Pior: os Munduruku temiam que aldeias seriam alagadas e removidas, esse era um boato que circulava na região. Mas não puderam participar das discussões sobre o projeto.
Os fatos mais agressivos contra os povos indígenas contidos no estudo são os seguintes:
O reservatório se estabelecerá com o nível médio de água na cota 50 m, o que implica que as três aldeias relacionadas à Boa Fé (Dace Watpu, Sawré Maybú e Karu Bamaybú) a montante dos eixos de barramentos estudados serão afetadas diretamente, cabendo, portanto, ações de relocação das mesmas. Essa passagem está na página 229. As aldeias ficarão literalmente debaixo d’água
Se São Luiz, for construída, os Munduruku ainda vão perder áreas de cultura (roças, açaizais, etc.), terão alterados os locais para pesca, vão perder recursos alimentares, terão alterados locais de caça, locais de coleta de produtos vegetais e das espécies de pescado. Não serão poucas mudanças nas suas vidas que eles terão que enfrentar.
Os estudos do componente indígena foram protocolados no Ibama no dia 11 de setembro, feitos pela empresa CNEC WORLEYPARSONS ENGENHARIA S/A, e coordenado pela antropóloga Marlinda Melo Patrício. Dois biólogos também integram a equipe, contra a vontade dos indígenas que apresentaram restrições ao trabalho de biólogos dentro da área.

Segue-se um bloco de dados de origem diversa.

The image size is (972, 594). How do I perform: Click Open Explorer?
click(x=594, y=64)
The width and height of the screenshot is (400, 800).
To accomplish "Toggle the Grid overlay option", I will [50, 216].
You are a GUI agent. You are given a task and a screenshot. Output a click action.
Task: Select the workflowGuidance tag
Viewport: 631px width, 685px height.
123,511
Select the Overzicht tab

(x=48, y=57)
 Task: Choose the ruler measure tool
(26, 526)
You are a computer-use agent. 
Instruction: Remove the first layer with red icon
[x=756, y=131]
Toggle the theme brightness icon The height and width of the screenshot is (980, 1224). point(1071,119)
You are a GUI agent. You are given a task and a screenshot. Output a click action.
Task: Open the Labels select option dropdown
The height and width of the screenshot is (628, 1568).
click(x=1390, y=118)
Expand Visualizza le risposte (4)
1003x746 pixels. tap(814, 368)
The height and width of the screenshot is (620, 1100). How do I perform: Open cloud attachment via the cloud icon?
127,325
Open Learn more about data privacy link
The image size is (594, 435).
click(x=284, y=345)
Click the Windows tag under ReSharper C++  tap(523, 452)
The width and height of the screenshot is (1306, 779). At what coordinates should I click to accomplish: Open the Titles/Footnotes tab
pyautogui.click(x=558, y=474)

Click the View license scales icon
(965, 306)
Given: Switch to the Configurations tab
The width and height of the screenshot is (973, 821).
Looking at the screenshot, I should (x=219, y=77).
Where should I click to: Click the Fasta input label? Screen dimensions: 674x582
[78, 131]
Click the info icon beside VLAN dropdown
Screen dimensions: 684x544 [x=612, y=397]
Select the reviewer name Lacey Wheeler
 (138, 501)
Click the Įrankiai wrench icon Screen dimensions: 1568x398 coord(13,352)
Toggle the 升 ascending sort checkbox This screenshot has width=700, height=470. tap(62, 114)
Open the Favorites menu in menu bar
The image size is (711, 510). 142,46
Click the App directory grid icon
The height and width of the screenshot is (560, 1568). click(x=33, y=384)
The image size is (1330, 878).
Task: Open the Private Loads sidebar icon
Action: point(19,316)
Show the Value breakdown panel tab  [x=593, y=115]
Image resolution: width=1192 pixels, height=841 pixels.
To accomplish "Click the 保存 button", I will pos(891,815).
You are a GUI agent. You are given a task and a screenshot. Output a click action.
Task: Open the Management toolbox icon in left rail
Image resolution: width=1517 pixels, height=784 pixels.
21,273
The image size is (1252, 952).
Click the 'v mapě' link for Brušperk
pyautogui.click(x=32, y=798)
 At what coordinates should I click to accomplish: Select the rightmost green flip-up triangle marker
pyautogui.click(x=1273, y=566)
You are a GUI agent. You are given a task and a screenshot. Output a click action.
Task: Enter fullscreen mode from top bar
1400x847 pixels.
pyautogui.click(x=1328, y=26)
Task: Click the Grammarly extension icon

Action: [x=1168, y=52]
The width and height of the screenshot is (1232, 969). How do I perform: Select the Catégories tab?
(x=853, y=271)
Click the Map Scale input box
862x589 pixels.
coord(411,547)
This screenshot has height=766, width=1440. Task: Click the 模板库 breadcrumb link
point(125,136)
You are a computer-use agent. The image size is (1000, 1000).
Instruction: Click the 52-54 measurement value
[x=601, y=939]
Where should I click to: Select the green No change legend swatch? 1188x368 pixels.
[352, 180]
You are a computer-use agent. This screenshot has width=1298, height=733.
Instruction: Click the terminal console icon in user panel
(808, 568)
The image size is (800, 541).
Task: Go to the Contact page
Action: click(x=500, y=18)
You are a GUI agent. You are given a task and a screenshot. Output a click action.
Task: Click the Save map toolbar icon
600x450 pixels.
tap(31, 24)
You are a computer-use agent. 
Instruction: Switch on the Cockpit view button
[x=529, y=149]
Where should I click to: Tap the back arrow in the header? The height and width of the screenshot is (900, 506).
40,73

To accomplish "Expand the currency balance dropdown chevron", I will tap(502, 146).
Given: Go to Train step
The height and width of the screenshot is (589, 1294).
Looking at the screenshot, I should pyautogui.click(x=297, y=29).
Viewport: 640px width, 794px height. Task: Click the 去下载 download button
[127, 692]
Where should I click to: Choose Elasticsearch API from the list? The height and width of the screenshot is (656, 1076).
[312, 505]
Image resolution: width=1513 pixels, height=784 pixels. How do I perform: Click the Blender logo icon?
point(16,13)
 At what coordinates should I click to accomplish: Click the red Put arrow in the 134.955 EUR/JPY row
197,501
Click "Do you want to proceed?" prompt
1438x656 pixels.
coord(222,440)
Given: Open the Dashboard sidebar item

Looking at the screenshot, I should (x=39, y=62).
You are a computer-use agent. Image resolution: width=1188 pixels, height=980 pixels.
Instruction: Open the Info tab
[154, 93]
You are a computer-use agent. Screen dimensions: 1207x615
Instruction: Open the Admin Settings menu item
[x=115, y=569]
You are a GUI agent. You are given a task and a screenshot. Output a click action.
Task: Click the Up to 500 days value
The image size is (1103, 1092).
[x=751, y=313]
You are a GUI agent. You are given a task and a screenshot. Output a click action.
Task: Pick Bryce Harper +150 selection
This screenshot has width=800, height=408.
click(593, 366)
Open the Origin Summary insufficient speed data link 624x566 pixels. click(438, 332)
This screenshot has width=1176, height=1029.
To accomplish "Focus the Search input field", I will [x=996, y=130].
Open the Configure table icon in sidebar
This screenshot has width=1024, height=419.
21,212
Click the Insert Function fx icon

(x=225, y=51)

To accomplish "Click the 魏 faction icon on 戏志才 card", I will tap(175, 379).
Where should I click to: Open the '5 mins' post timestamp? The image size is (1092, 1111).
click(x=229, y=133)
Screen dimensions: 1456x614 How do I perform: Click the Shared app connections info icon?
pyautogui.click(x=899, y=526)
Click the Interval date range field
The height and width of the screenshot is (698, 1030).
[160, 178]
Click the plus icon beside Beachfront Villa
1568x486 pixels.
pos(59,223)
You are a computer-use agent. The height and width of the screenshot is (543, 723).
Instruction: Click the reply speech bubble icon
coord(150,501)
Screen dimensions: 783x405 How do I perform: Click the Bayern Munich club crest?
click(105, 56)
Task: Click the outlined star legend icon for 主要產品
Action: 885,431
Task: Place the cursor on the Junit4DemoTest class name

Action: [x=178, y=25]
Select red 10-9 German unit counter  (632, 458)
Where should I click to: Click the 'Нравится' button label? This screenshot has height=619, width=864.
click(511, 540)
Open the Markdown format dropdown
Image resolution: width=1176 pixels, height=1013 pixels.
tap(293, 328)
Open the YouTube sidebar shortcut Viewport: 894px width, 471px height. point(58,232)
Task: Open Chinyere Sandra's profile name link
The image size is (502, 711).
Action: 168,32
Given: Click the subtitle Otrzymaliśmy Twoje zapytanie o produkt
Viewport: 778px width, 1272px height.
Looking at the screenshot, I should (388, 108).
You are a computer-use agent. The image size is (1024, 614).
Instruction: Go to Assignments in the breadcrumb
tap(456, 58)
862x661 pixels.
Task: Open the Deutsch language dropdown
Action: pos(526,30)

Recentemente, a Sociedade Brasileira de Arqueologia se posicionou de forma contrária ao licenciamento do projeto e cobrou uma postura ética de pesquisadores para o empreendimento, em carta publicada aqui no blog.
A Terra Indígena Sawré Muybu que será impactada, onde estão aldeias que terão que ser removidas, ainda não foi demarcada pela Funai, que senta em cima do processo há anos, numa velocidade evidentemente oposta a da realização dos “estudos” para a construção das usinas. O Ministério Público Federal entrou com uma ação civil pública na Justiça Federal de Itaituba contra a Funai e a União Federal pela demora na demarcação da Terra Indígena Sawré Muybu, de ocupação tradicional do povo indígena Munduruku, localizada nos municípios de Trairão e Itaituba/PA, no médio curso do rio Tapajós. O procedimento se arrasta há 13 anos e foi paralisado inexplicavelmente ano passado quando quase todos os trâmites administrativos já estavam concluídos.
O Ibama enviou o Estudo do Componente Indígena para a Funai, e é difícil que os técnicos responsáveis pelo licenciamento deixem passar essas ilegalidades nas análises. Politicamente, no entanto, pode ser que a Funai repita o mesmo erro histórico que cometeu em Belo Monte: desconsiderar a opinião técnica de seus funcionários para autorizar obra de interesse do governo, mesmo que seja contrária aos direitos indígenas. Estes funcionários da Funai, e que portanto trabalham para o Estado (e não para um governo), e são comprometidos com a defesa dos direitos constitucionais das sociedades indígenas, devem ter em mente que esta luta pelo Direito é uma luta em defesa de toda a sociedade.